あるパイロットの例

第7話 航空機事故

 中国帰りの空の上を気持ちよくフライトする私は操縦席に座り直した。かれこれあって、女性パイロットになり1年。今回のフライトは初めての機長なのだ。

「そろそろ、空港ですね」

「そうだね」

副機長の男性が声をかけてきた。彼は入社してから仲良くしている間柄なのだ。気が利いて、イケメンな私の後輩だ。

「それじゃあ、オートパイロットはやめて、着陸準備していかないとね」

「そうっすね」

空港にさらに近づくと、オートパイロット(自動操縦)を解除して、手動操縦になった。

まずは、副機長がランディングギアのレバーを引いた。

ランディングギアとは、飛行機の車輪を動かすレバーのことである。レバーはタイヤの形をしているから、分かりやすい。
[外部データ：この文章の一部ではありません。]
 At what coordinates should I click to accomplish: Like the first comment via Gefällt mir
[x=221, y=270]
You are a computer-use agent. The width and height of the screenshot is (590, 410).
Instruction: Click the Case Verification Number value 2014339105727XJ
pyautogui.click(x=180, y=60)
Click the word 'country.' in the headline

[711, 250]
改めて、機内放送を客室乗務員がしたのを聞き取ると、飛行機は滑走路へ向かって降下していった。この瞬間が一番ドキドキする。この瞬間失敗したら、自分はもちろん、多くの乗客とスタッフの命を失うのだ。

「着陸しますよ」

副機長が声をかけてくれた。この良い声に私は気を引き締める。

タイヤが滑走路を走っている。ゆっくりと、飛行機は止まった。


「皆様、ただいま○○空港に着陸いたしました。ただいまの時刻は午後3時35分、気温は摂氏27度でございます。安全のためベルト着用サインが消えるまでお座りのままお待ちください。上の棚をお開けになる際は手荷物が滑り出るおそれがありますので十分お気をつけください。ただいまから全ての電子機器をご利用いただけます。皆様、今日もXXX航空をご利用いただきましてありがとうございました。皆様の次のご搭乗をお待ちしております」


客室乗務員の放送が終わり、客室のベルト着用サインが消えたことが知らされると、乗客は乗務員の指示に従って飛行機を降り始めた――。
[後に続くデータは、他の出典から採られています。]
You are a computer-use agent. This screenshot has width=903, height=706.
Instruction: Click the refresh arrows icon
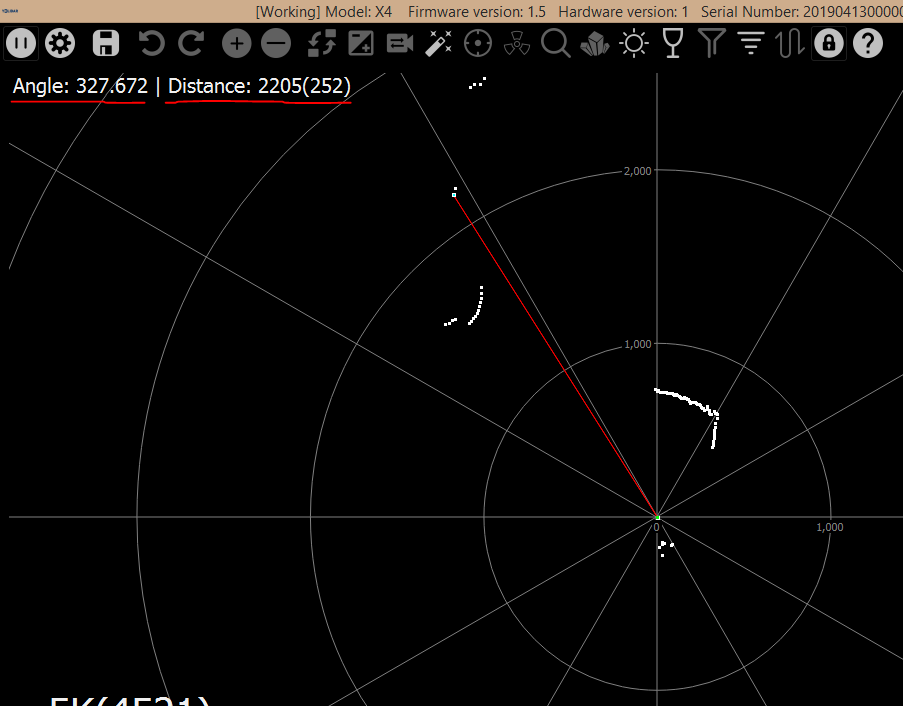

 機長第一回目のフライトは特に大きなトラブルもなく、大成功であった。

「どうだった?初機長」

「中国どうだった?」

「副機長の小田原おだわら君と上手くやった?」

パイロットの仲間から、たくさんの質問を投げかけられ、私は少し困る。

一つ一つ質問に答えると、あるベテランのおじさんパイロットからある情報を知らされた。
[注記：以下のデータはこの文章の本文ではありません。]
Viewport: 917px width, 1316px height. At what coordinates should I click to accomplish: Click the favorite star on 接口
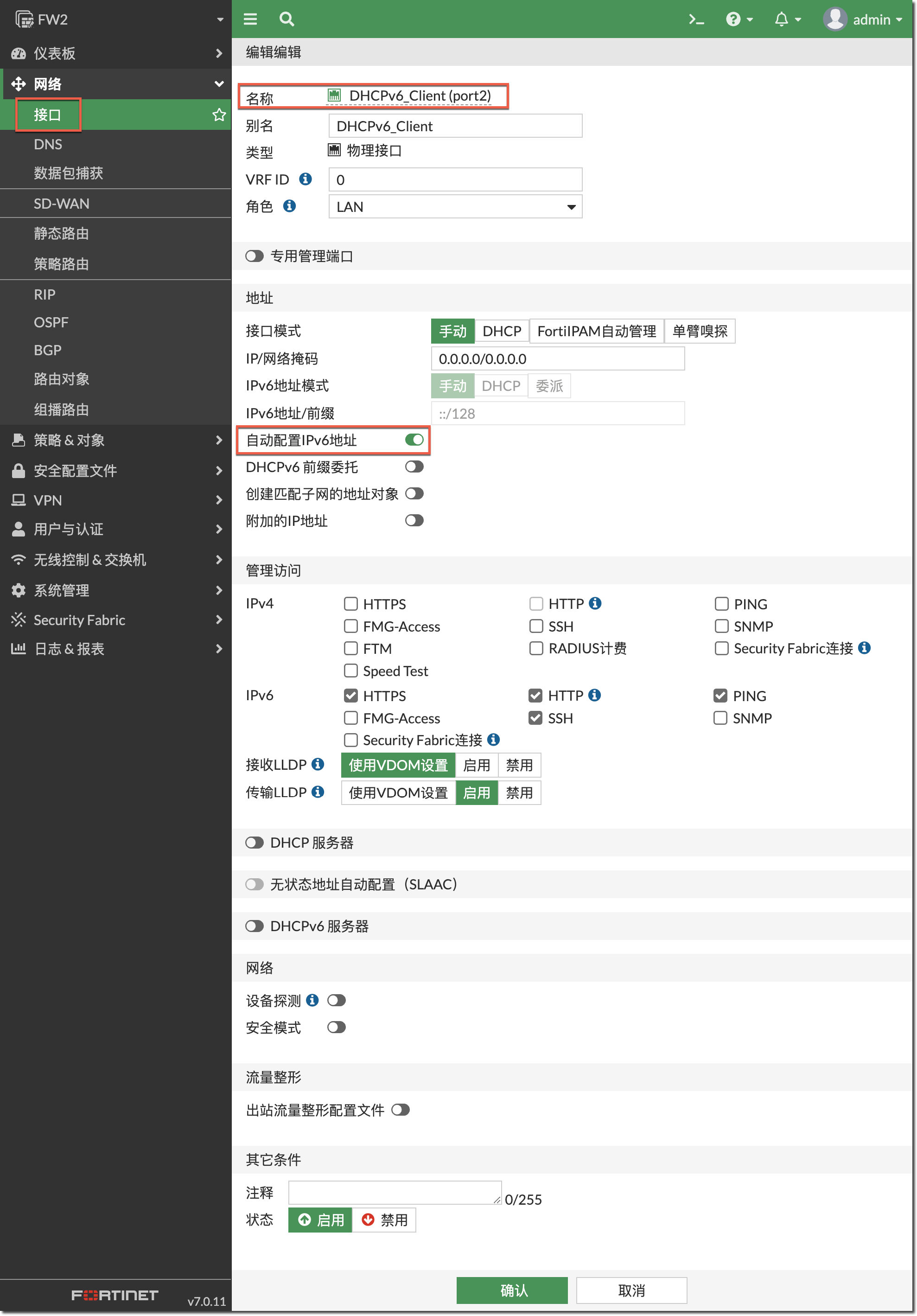tap(219, 115)
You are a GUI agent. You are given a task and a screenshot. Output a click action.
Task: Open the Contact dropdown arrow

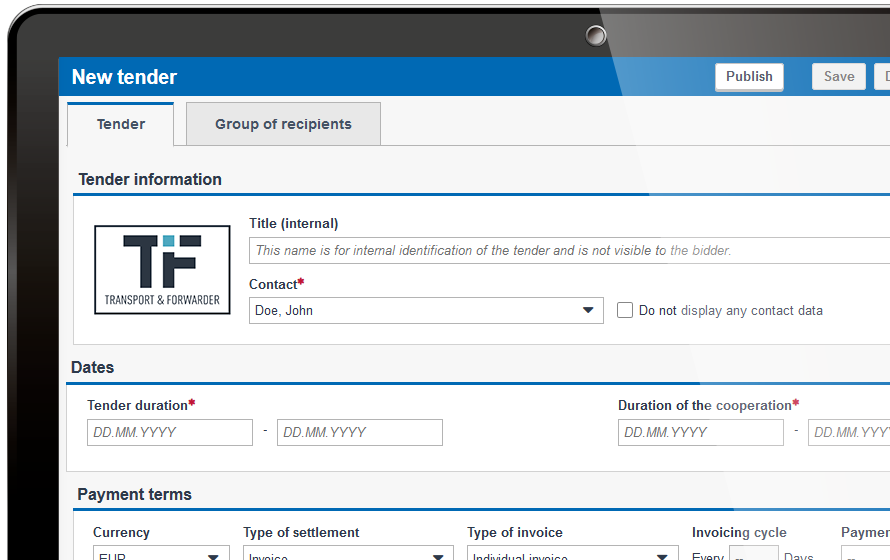(x=588, y=311)
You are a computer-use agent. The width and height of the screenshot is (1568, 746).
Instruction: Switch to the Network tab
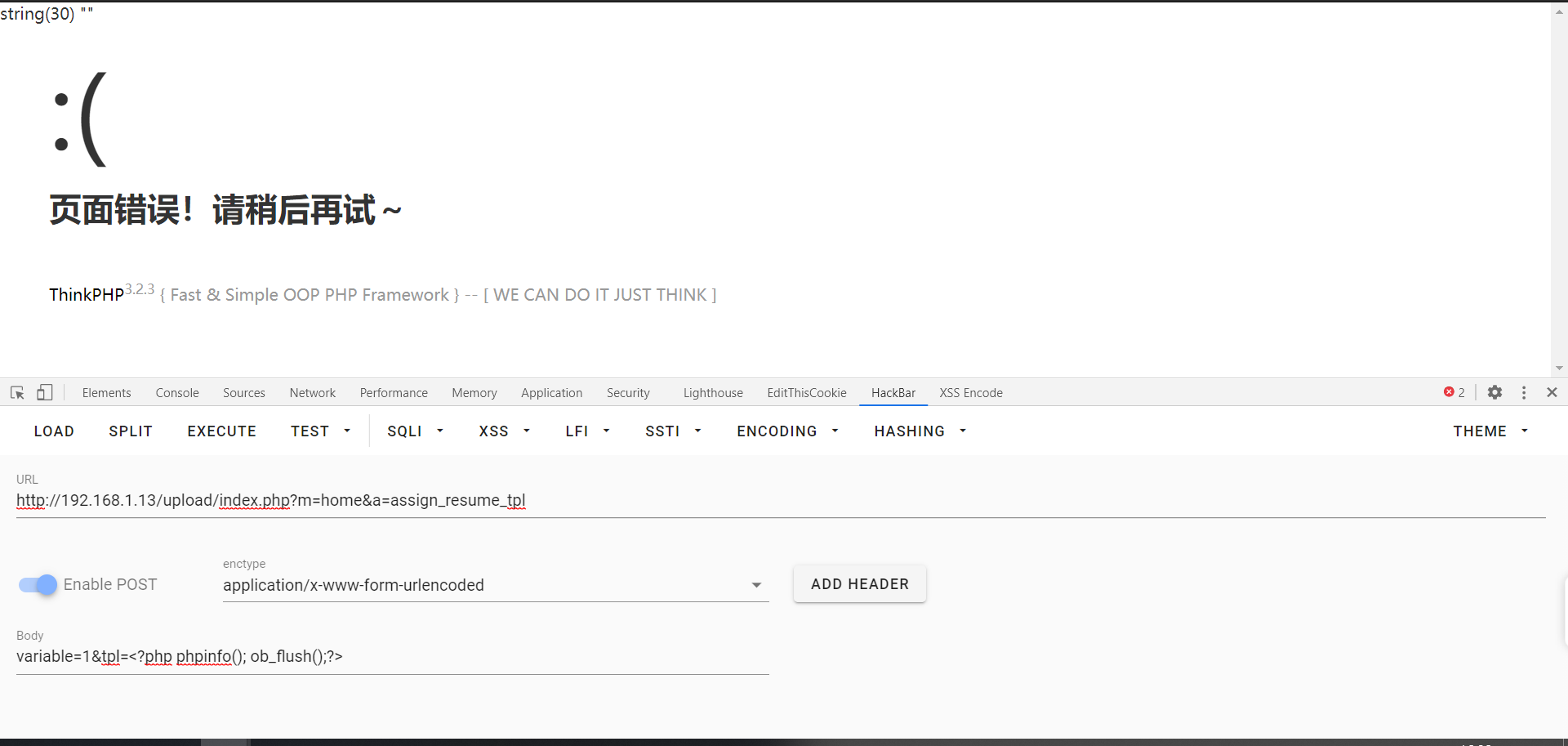312,393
「アメリカで、事故が起こったらしい。一人が死亡したそうだ」

「ええ、そうなんですか?!マズいじゃないですか」

「ああ。日本の航空機ではなかったのだが、心が痛む」

「やっぱ、事故は起こさないようにですね。今回うまく言ったからって言っても、調子に乗らず頑張ります」

そうは言ったものの、その亡くなった客が哀れで仕方がなかった。


そんな時、パイロットは家に帰って事故のことを調べていた。パイロットは女性で、アメリカの川に不時着したらしい。その時に、ボートから落ち、急流に巻き込まれて一人の青年が亡くなったそうだ。何とも哀れで、どうにかしてやれないかと考えている時に、何やらサイトを見つけた。

『魂コレクターズ』

パイロットは、不思議がって、リンクボタンを押してしまった。